そして、目につく大きな胸、いやマジで視線が吸い込まれます。
たぶんGカップくらいはあるんじゃないかと一瞬で見分けてしまう自分に乾杯。
「お客様、お席へ案内しますね♪」
「いえ、申し訳ないんだけど客じゃないんです」
「は? 客じゃないというと?」
「ロロイ・カーバリオさんの紹介で、ここに行けば雇ってくれるって聞いたもので……」
「……あんのクソ盗賊! まぁた厄介事押しつけてきやがって!!」
「ッ!?」
店員さんの表情や口調があからさまに変わる。
恐らくは良好な関係というわけじゃないのだろう……。
これはまずいかなと考える俺は、早速撤退を開始することにした。
「あーえっと、お邪魔しました!」
「ちょっと待て!」
「ぬお!?」
クルリと踵を返して走り出そうとした俺の首根っこをつかまれる。
俺は仕方なくもう一度相手に向き直るが、店員さんはいつの間にか怒りが引いていたようだった。

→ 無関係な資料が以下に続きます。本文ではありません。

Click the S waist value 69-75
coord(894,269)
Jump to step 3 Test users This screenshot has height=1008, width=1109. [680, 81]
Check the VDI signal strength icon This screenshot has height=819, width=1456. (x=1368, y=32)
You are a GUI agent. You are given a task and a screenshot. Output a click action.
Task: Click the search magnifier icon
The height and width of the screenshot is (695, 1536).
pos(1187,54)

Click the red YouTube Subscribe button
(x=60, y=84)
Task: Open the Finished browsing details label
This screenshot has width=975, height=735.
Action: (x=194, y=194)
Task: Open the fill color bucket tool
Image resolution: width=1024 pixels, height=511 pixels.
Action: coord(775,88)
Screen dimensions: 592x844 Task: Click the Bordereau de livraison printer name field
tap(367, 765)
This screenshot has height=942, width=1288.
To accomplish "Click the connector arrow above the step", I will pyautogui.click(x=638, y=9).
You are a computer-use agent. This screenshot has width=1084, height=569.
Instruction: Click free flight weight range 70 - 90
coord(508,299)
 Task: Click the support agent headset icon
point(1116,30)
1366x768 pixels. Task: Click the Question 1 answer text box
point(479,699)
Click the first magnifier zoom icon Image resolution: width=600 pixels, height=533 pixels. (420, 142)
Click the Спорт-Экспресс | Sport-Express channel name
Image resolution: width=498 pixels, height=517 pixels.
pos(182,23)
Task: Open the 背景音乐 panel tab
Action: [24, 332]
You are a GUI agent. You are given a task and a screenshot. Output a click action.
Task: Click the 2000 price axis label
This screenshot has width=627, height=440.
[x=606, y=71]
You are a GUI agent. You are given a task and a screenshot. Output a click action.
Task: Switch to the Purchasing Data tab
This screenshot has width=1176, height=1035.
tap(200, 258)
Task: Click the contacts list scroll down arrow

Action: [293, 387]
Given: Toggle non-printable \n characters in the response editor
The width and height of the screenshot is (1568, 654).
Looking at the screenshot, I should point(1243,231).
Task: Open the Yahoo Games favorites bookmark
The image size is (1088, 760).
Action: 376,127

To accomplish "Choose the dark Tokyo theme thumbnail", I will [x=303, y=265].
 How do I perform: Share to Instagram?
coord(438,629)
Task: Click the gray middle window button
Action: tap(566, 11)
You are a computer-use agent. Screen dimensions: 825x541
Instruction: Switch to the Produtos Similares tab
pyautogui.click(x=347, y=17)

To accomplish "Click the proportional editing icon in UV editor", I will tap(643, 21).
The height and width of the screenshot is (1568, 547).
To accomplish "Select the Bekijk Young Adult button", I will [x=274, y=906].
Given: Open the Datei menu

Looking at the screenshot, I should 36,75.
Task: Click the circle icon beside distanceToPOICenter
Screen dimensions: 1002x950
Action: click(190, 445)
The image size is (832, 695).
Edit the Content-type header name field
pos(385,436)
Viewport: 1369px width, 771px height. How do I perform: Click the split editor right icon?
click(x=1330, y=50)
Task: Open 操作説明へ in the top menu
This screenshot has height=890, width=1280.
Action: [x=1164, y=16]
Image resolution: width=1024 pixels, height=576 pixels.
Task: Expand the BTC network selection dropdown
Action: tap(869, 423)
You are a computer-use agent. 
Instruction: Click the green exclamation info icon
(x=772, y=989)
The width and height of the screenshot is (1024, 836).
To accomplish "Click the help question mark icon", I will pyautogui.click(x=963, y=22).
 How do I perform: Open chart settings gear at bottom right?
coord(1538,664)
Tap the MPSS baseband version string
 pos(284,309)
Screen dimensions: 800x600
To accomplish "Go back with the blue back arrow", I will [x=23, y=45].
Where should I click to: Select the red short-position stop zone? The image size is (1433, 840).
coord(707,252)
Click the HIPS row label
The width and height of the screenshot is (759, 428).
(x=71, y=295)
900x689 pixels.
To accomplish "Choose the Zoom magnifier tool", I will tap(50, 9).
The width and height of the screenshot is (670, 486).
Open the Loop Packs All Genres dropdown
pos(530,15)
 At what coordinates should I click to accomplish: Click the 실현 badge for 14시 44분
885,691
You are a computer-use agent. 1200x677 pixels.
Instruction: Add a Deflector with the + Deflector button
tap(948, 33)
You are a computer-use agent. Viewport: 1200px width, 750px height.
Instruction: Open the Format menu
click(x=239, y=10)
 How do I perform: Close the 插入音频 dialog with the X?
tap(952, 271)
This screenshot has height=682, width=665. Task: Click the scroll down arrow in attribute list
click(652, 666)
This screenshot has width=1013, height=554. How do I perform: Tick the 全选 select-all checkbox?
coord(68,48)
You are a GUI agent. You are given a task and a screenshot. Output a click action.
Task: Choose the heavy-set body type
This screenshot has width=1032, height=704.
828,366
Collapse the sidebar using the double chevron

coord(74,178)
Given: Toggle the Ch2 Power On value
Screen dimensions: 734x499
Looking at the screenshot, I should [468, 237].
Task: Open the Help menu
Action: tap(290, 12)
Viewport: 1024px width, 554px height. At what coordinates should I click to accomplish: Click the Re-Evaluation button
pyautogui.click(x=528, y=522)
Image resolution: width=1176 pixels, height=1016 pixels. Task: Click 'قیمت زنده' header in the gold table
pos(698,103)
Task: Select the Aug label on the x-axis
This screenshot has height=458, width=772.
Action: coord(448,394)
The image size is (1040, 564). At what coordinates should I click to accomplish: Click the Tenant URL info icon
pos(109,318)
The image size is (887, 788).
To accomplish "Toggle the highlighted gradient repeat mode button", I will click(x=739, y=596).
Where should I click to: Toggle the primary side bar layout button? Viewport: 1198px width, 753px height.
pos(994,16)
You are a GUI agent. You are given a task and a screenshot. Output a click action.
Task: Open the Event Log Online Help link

「ごめんごめん、アンタに怒こったわけじゃないからさ。バイトはいらないわけじゃない。きちんと働いてくれるならね」
「はっ、はぁ……」
「アタシの名はアコリス、アコリス・ニールセン。
店が今忙しいからね、詳しい話は後でするけど、名前はなんていうの?」
「四条芯也といいます」
「じゃあシンヤ、桜待ち亭にようこそ!」
こうして俺は異世界に来て初めての夜を過ごす宿を手に入れることに成功した。
とはいえ、魔王ラドヴェイドと名乗る妖怪手の目は一体……。
本当に俺を呼んだのはあいつなのだろうか……。
というか呼ばれていきなり死にかけた俺としてはとても信用できないんだが。
いろいろな謎や不満は残るものの疲れがたまっていた俺は与えられた部屋で横になっているとそのまま寝てしまった。